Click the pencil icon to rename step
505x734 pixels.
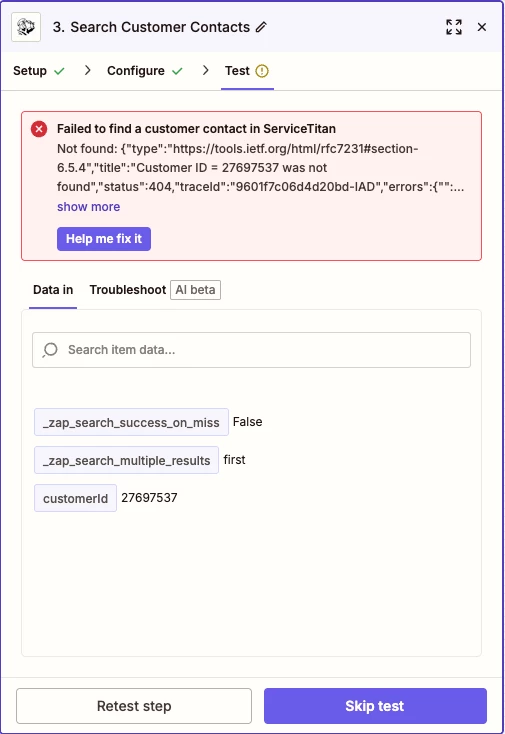pos(261,28)
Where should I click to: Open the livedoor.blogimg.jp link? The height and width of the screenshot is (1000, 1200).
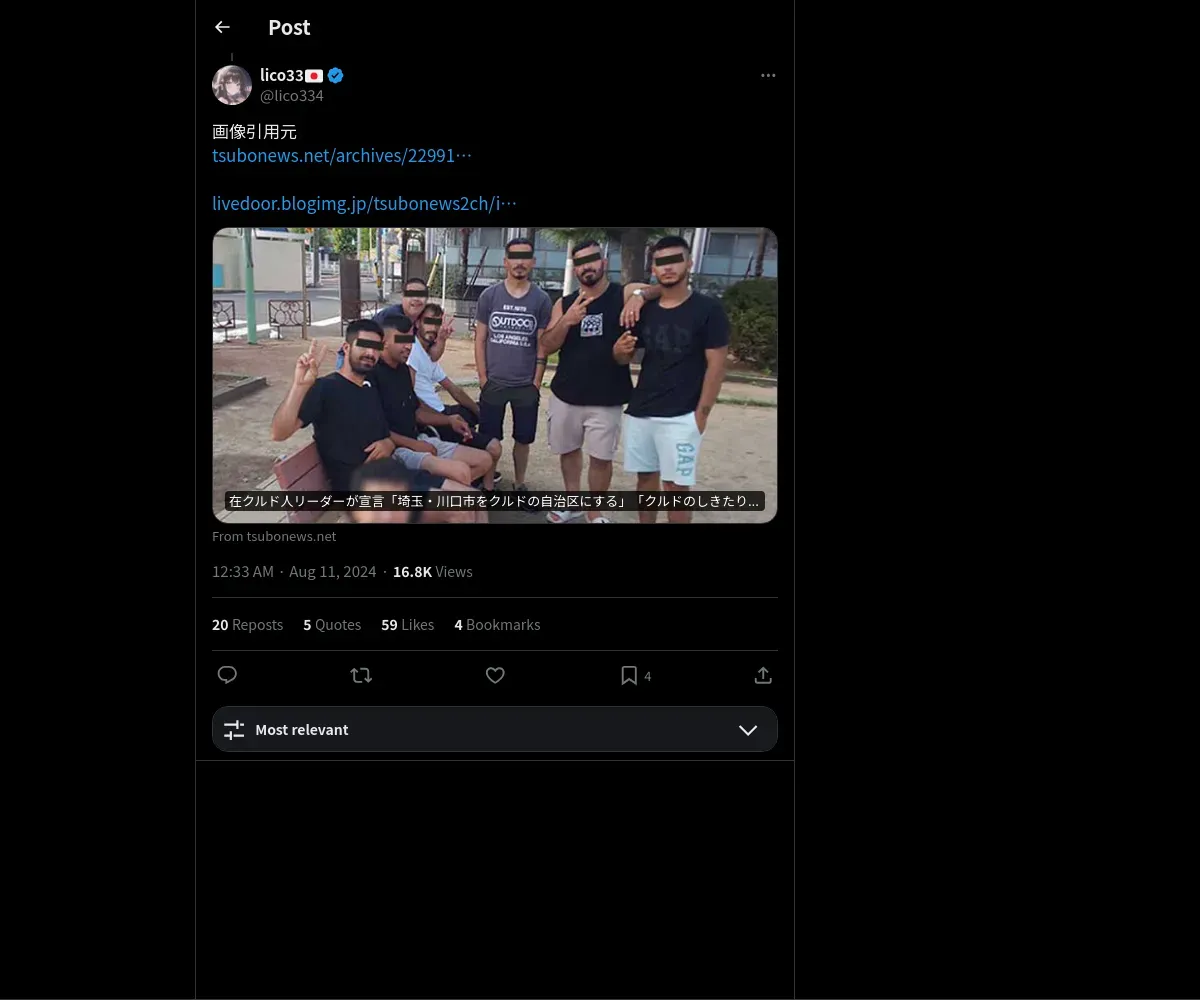[x=364, y=203]
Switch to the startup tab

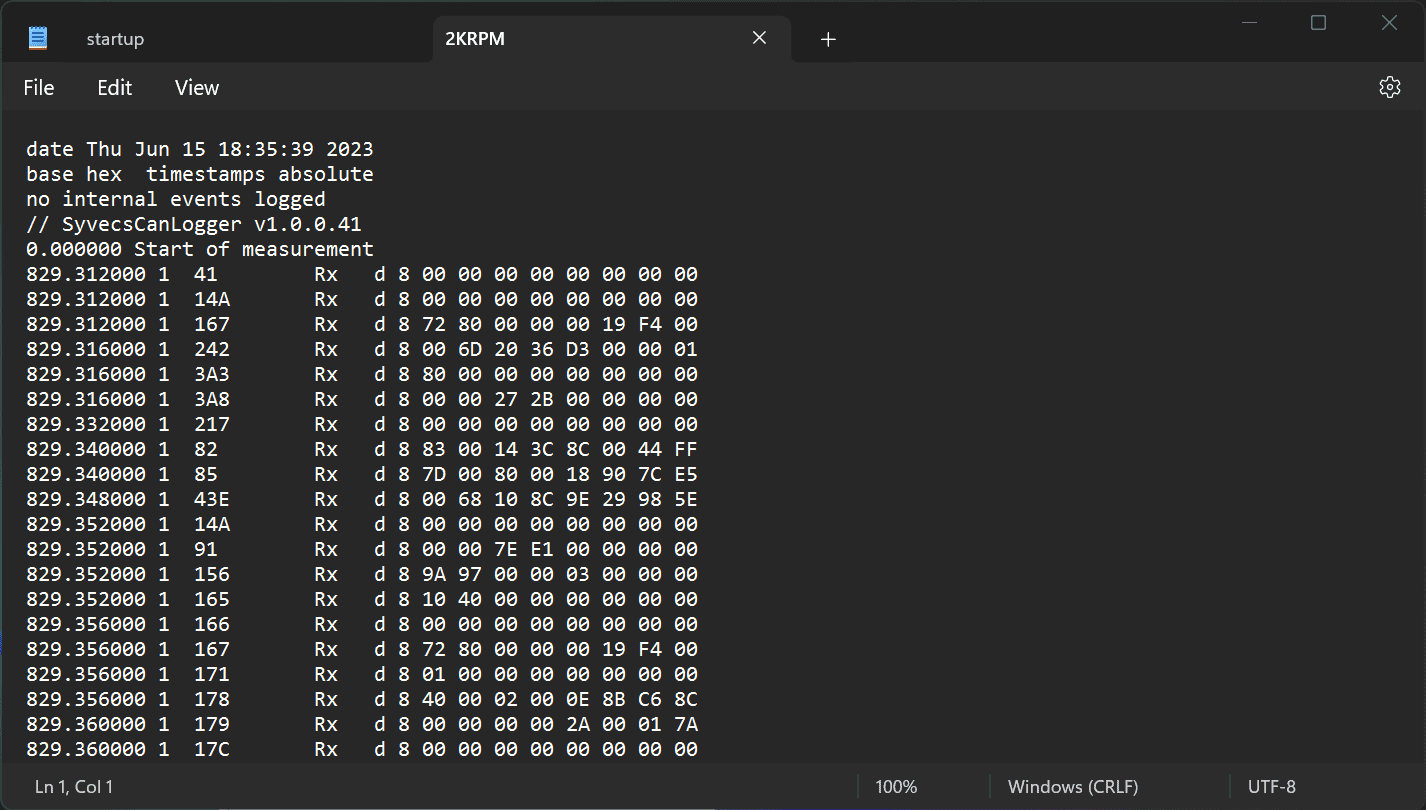coord(115,39)
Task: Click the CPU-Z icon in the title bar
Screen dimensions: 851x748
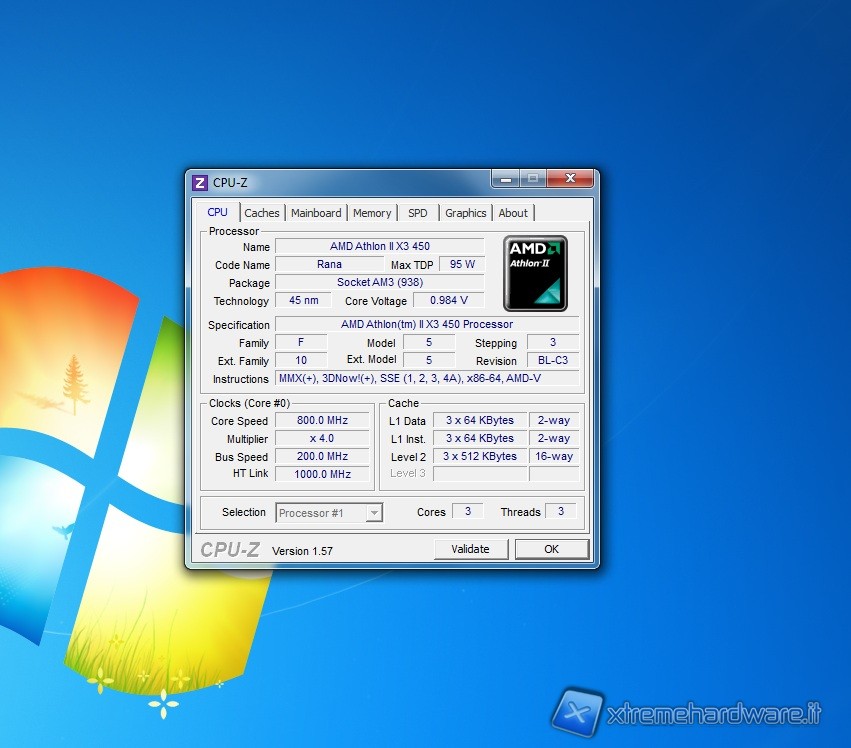Action: 200,183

Exercise prompt:
Return each line in the records that holds the string "icon".

Result of the task:
Click the pencil icon to rename step
Task: Click the CPU-Z icon in the title bar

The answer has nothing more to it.